Featured Local Farmers:
Caleb Johnson, Jack Ward, and
Caleb Johnson is a recent N.C. State graduate in Agricultural Business Management, but he joins his father Anthony Johnson — who has 15 years of previous experience in pasture-raised pork — in tending some 50 sows on their farm near Garland in Sampson County.
Caleb grew up on the 600-acre farm, where he, his Dad and his mother Marry Anne oversee the raising of corn, soybeans, wheat, some beef cattle and 65 acres of Blueberries.
The Johnson's most recent venture in raising pigs on the ground in keeping Animal Welfare Approved standards is one year old, and the family likes being able to get a stamp of approval from someone not directly associated with the farm. "We get the benefit of having a third party verify our practices, which are designed for the overall welfare of the pigs, and The Pit's patrons gets the advantage of knowing that the AWA label means what it says," explains Caleb. "There's an annual audit, and it covers everything from birth of piglets to the processing of the animals for consumption," he adds.
The basic premise of all the AWA standards is that animals must be able to behave naturally and be in a state of physical and psychological well-being. Animal Welfare Approved has the most rigorous standards for farm animal welfare currently in use by any United States organization
Caleb is also an enthusiastic deer hunter and enjoys experimenting with producing delectable venison jerky.
Jack Ward's most recent venture in pasture-raised pork is only a year and a half old, but he has deep background in the practice.

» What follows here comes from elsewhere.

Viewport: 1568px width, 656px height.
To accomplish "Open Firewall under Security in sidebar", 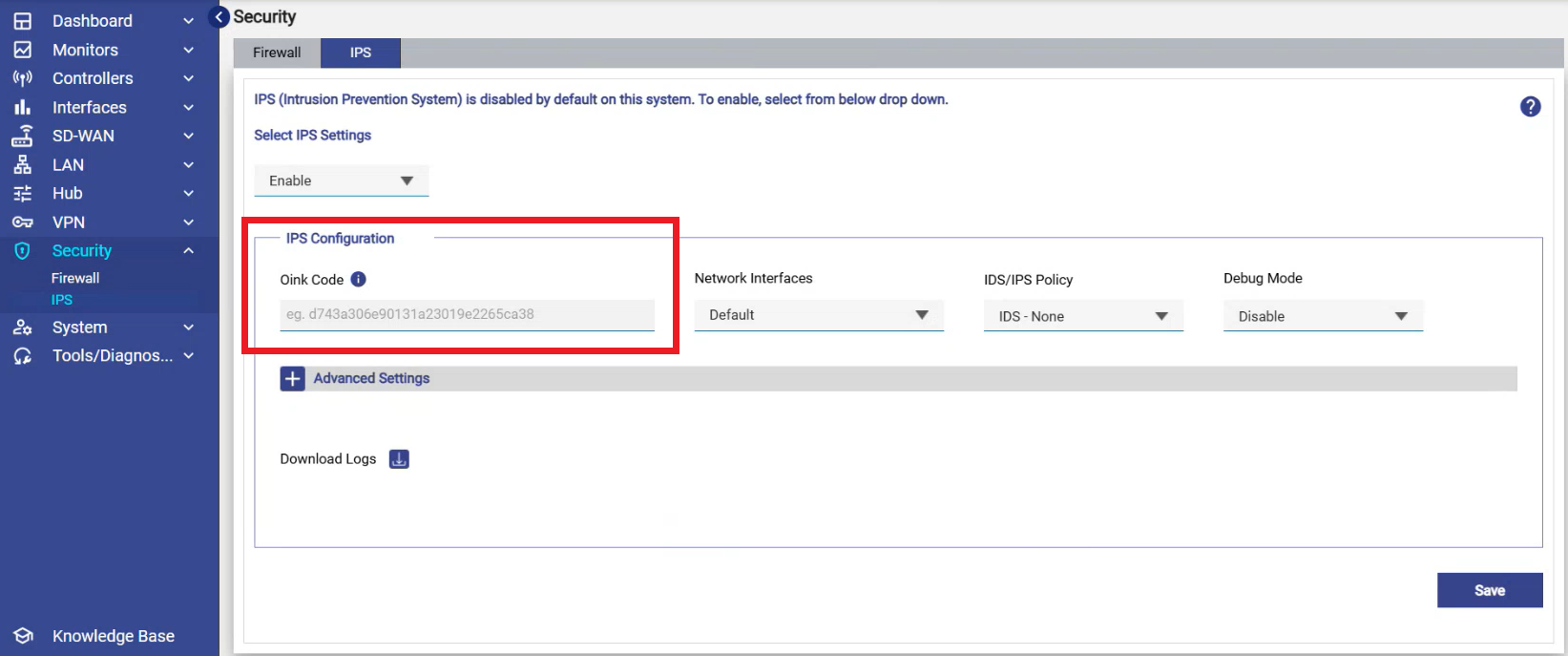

"I was raised up tending to pigs on the ground,” he declares. "My late father Jimmy raised pigs that way back when most everybody was doing it, and I know he would be tickled that we're back to doing it that way on this farm, and especially that we're following the AWA standards."
Jack's father, grandfather and great-grandfather all farmed the family land near Seven Springs in Wayne County, and Ward's son Daniel now represents the fifth generation on the farm. The operation, which presently encompasses approximately 400 acres, is devoted to raising corn, wheat, soybeans, tobacco and beef cattle, in addition to the care of around 25 sows and their litters.

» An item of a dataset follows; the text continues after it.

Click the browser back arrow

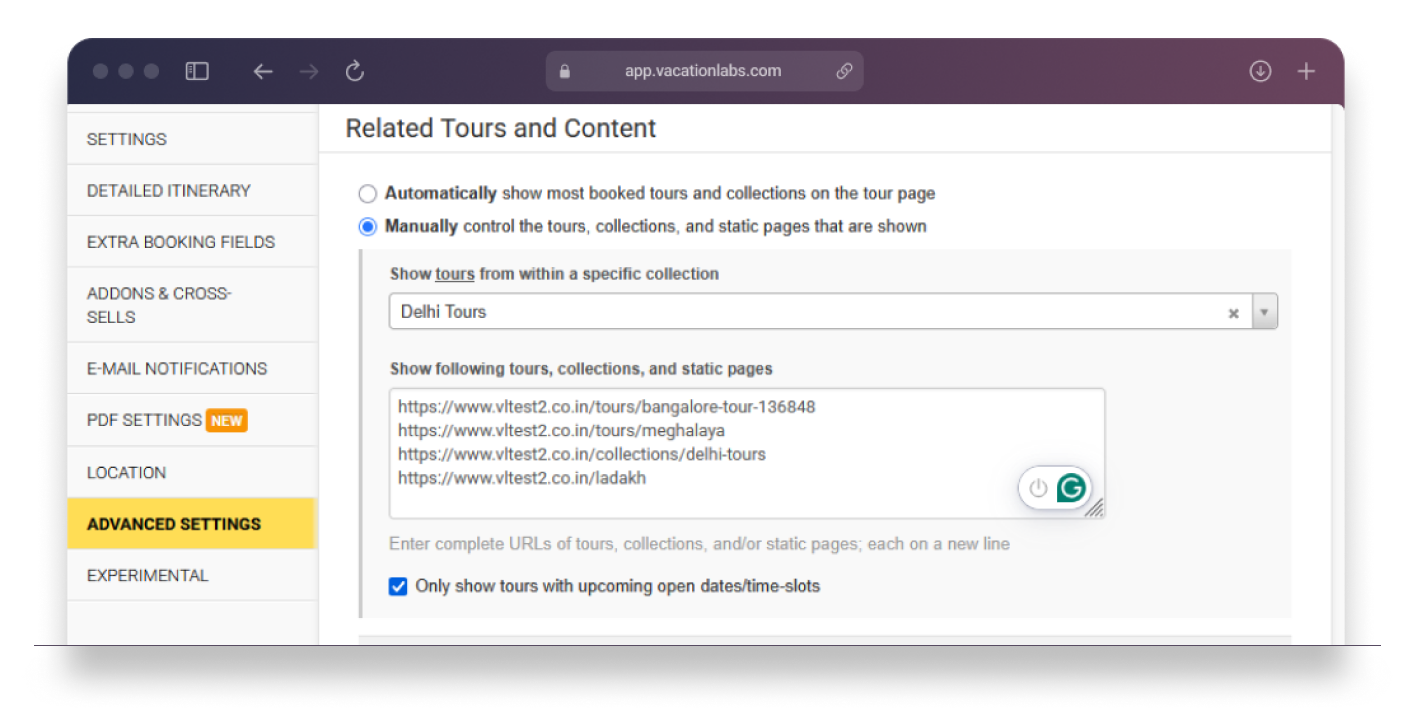click(x=263, y=71)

Given only to family farms, the Animal Welfare Approved label verifies that participating farms are putting each individual animal’s comfort and well-being first. The only free, third-party animal welfare certification program, AWA offers both technical advice and marketing support. The program works to revitalize a culture of independent family farms, on which a humane ethic can be passed on to future generations.
"What we’re doing is really satisfying on a lot of levels," reflects Ward. "It addresses the welfare of the pigs, it's healthier for them and it has to be healthier for the consumer, as well."
Meet Adam Grady, the highly-respected young Duplin County farmer who supplies much of The Pit's pasture-raised pork.
Adam, his wife Brandy and his infant son Kaden live outside Kenansville, where Adam also raises beef cattle, cotton, corn, soybeans and hay on nearly 1,000 acres.
On Adam's family farm, pigs are raised outdoors, without the use of antibiotics, growth promotants or animal byproducts, and his practices are audited and certified by the Animal Welfare Approved program. The pigs graze on pasture, breathe fresh air and feel sunshine on their backs. Piglets stay with their mother for a minimum of six weeks before being weaned. As they grow, the animals have lots of space for exercise and engaging in natural behaviors: roaming, rooting, playing and wallowing. During inclement weather, the pigs shelter in huts, with plenty of natural bedding material.
"The pigs are just so much more content than they are in the typical confinement-type operation, where they don't have room to even move around, much less act normally," says Adam. "Out here, they can run around and be pigs."
Adam is one of a relatively small but growing number of farmers who are electing to raise animals within the most stringent humane animal welfare standards. There is a growing demand for pastured pork, and the Animal Welfare Approved seal not only gives consumers a way to identify products from humane farming systems but also gives producers a way to show customers how they farm &mdash with third party verification of their high-welfare practices.
"Our pasture-raised pig operation also helps us tremendously in terms of diversification," says Adam. "It gives me some assurance that when my son Kaden is old enough, he'll have more options for being able to stay on the farmstead if he so chooses and pursue a way of life that has been wonderful for our family."